The Science Granting Councils (the Councils) play critical and strategic roles in supporting research and innovation that contribute to the social and economic development of any country. As a creation of the law, the Councils are charged with the responsibility of research funding, quality assurance, policy and decision-making, knowledge exchange, and training/capacity building of the science system actors to ensure that outputs from the research and innovation endeavours are used to inform policy and practice. Given this important role, and in view of the dynamic nature of research and innovation developments, their capacity to perform these responsibilities to achieve desired goals needs to be continuously strengthened. In recognition of this need, the Science Granting Councils Initiative (SGCI) in sub-Saharan Africa (SSA) is providing support that will strengthen the national research and innovation funding agencies in West Africa.

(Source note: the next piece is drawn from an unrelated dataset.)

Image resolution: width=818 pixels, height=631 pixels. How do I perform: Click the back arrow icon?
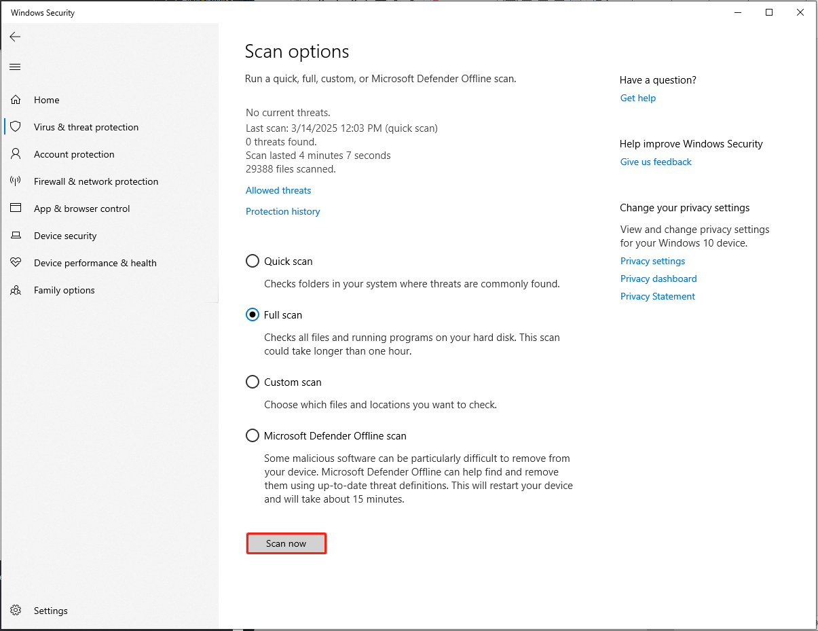(15, 37)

Compared to other regions in Africa, only a few countries in West Africa have established agencies responsible for research and innovation funding. There is now a deliberate effort by the SGCI to strengthen the national research and innovation funding agencies where they already exist (Burkina Faso, Senegal, and Côte d’Ivoire) to improve their performances as well as support the development of institutional frameworks/mechanisms for the development of new research and innovation funding agencies in countries where they do not currently exist (Ghana, Nigeria, and Sierra Leone). It is based on this timely opportunity provided by the SGCI that the African Technology Policy Studies Network (ATPS) and its partner, the African University of Science and Technology (AUST) proposed to work together in a joined-up approach with other Collaborating Technical Agencies (CTAs) to deliver on the project titled: “Strengthening the National Research and Innovation Funding Agencies in West Africa (SRIFA)”.

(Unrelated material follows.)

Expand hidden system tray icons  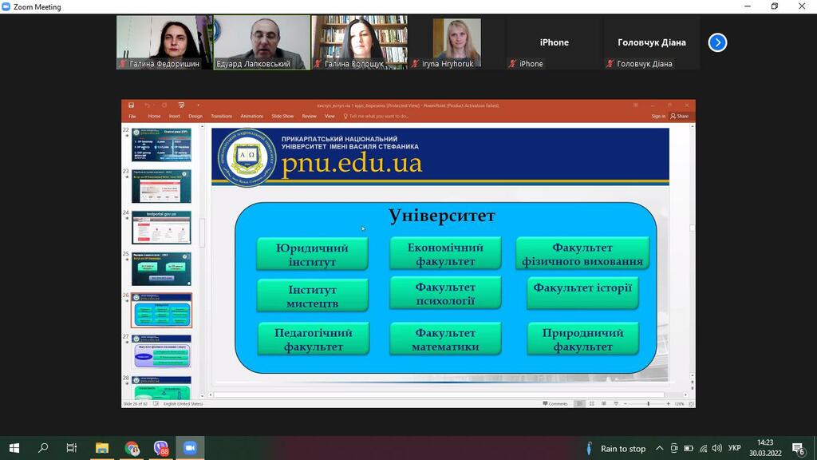coord(659,448)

The aim is to provide the requisite training and technical support to strengthen the national research and innovation funding agencies or their equivalents in the six participating West African countries. The project goal is to strengthen the agencies where they already exist to efficiently deliver on their mandates and support the development of institutional frameworks/mechanisms for establishing new research funding agencies where they do not exist. With support from the Science Granting Councils Initiative (SGCI), the UK’s Foreign Commonwealth Development Office (FCDO), the South Africa’s National Research Foundation (NRF), the Swedish International Development Cooperation Agency (SIDA), the German Research Foundation (DFG), and the Norwegian Agency for Development Cooperation (Norad), the SRIFA Project, therefore, aims to provide training and technical support to strengthen these national agencies to achieve their mandates, especially in areas such as monitoring research projects, financial reporting, institutional risk assessment, institutional communications capacity, mainstreaming gender in granting, Council internal processes, and using research results to inform government policy and private sector practice.